Virkler, speaking in San Francisco at Appnation Enterprise, said his company had three apps rejected by Apple just last week, “because they don’t get our business.”
Elsevier is a $400-million-a-year business with over 2,600 medical journals, from titles like The Lancet to more niche ones, spanning the gamut of topics from Artificial Intelligence in Medicine to Zoology.
“The apps were rejected, they think we’re trying to spam them with all this content about global medicine or something,” he said. “Apple thinks apps are all about feature functionality, but in our world it’s all about the content. They treat us like an entertainment company, so they think we should put everything into one app as if it were TV, but our content doesn’t work like that.”

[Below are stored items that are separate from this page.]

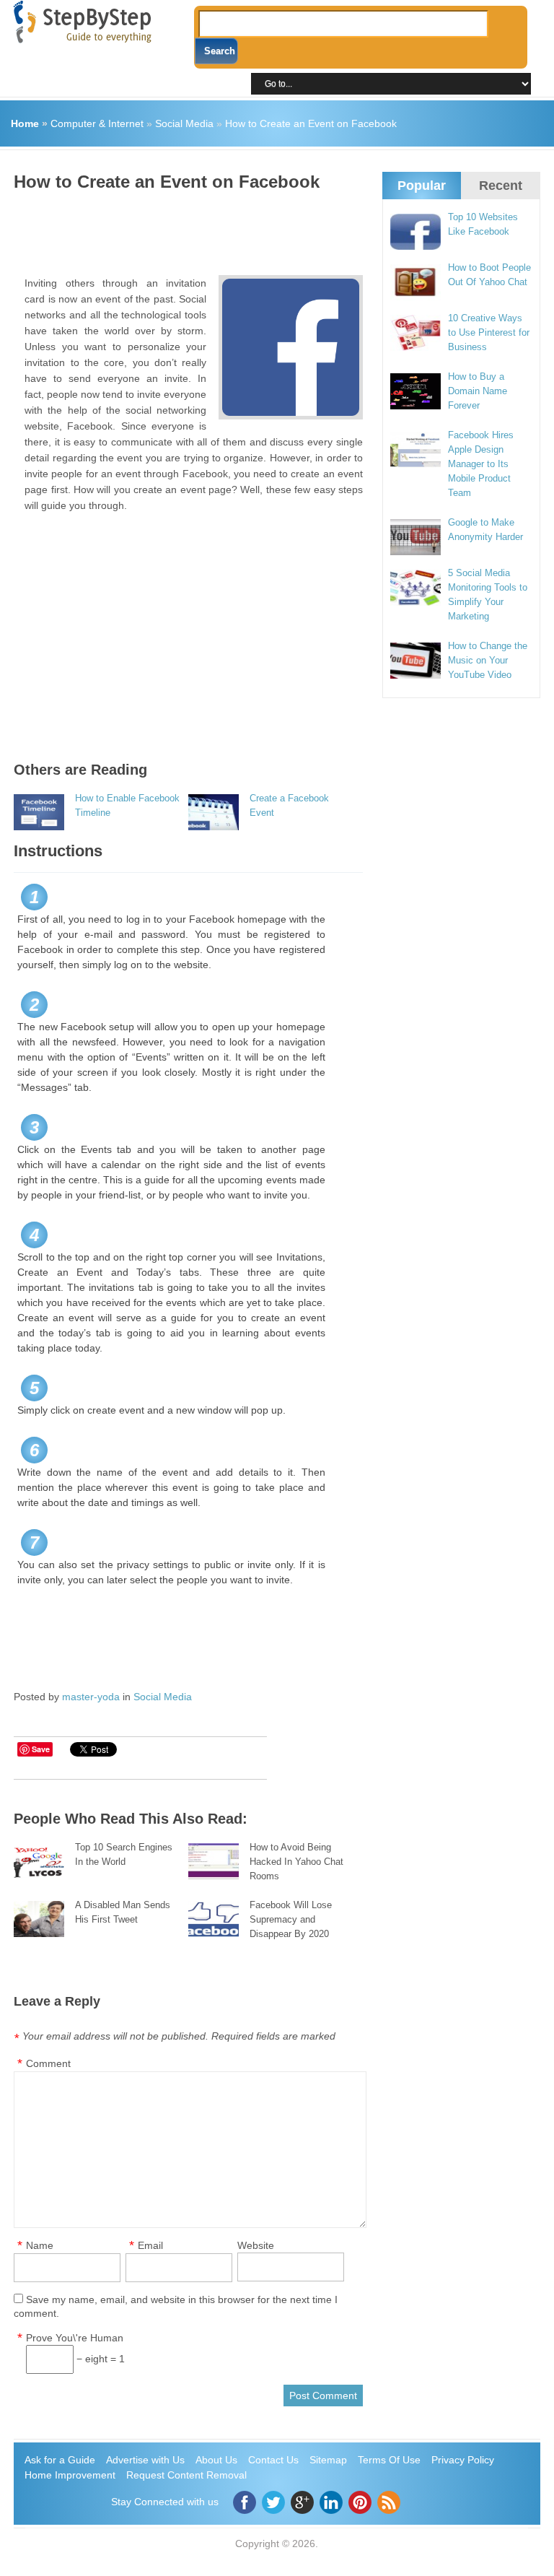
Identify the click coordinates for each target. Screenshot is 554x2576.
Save (41, 1749)
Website (255, 2245)
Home (25, 123)
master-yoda (91, 1696)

For example, he pointed out, The Sleep Medicine Review and The American Journal of Cardiology are two completely separate products with different subscribers and advertisers.
“We’re trying to get someone [at Apple] to answer the phone to have that discussion,” he said. When interviewer and Appnation founder Drew Ianni noticed his subject was getting a bit hot under the collar, Virkler responded: “Yeah, I have an opinion on this.”
Hiccups in the app approval process aside, Virkler says they hope to have all of their publications available in app form by the end of February. They already have dozens of publications in iTunes.
Flagship publication The Lancet was launched as an app free to subscribers, deliberately without much publicity, over the Christmas holidays. Virkler says a significant number of downloads (guess those docs and researchers found iPads under the tree?) speaks to the significant interest for the company’s content in app format.
“The medical market is huge and they are fast adopters of medical tech,” he added.